# Exercise aim
Write out the text below on teachers during lockdown in full, word for word.

As for his own mental health, he is aware he has his demons and says: “I relax by doing exercise and being active. If I hadn’t done all that walking, if I’d had to sit at home and not go out, I really would not have been able to cope.” If his school’s most vulnerable and disadvantaged pupils – “our kids” he calls them – had not needed his help, “I’d be in a bad place now. I know that.”

James Innes: ‘Teaching online, with just a camera to look at, is not nearly as rewarding’

French and year 6 teacher, Dalmarnock primary school, Glasgow

James Innes of Dalmarnock primary school, Glasgow.
Photograph: Katherine Anne Rose/The Observer

When James Innes, AKA the “Joe Wicks for French”, made the decision to share videos of his French lessons online over lockdown, he had no idea that he would return to his school a YouTube sensation.

Innes, formerly a general classroom teacher, has now been given the responsibility of teaching French to every pupil at his school after his entertaining homemade videos – featuring silly voices to make learning new vocabulary fun – went viral.

# Data section
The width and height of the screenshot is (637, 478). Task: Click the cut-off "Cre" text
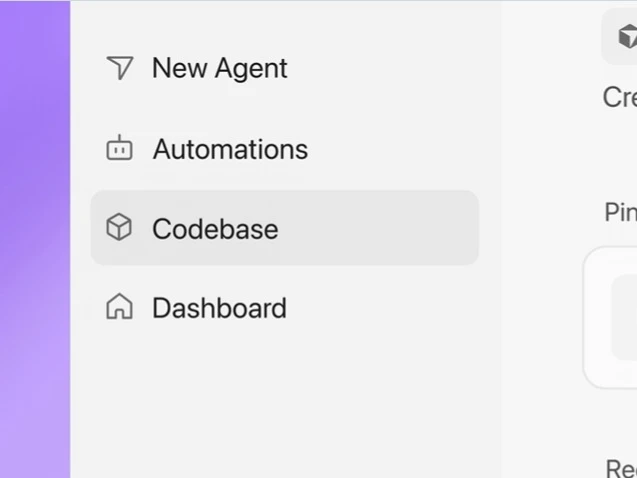coord(620,97)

# Result of the exercise
As for his own mental health, he is aware he has his demons and says: “I relax by doing exercise and being active. If I hadn’t done all that walking, if I’d had to sit at home and not go out, I really would not have been able to cope.” If his school’s most vulnerable and disadvantaged pupils – “our kids” he calls them – had not needed his help, “I’d be in a bad place now. I know that.”

James Innes: ‘Teaching online, with just a camera to look at, is not nearly as rewarding’

French and year 6 teacher, Dalmarnock primary school, Glasgow

James Innes of Dalmarnock primary school, Glasgow.
Photograph: Katherine Anne Rose/The Observer

When James Innes, AKA the “Joe Wicks for French”, made the decision to share videos of his French lessons online over lockdown, he had no idea that he would return to his school a YouTube sensation.

Innes, formerly a general classroom teacher, has now been given the responsibility of teaching French to every pupil at his school after his entertaining homemade videos – featuring silly voices to make learning new vocabulary fun – went viral.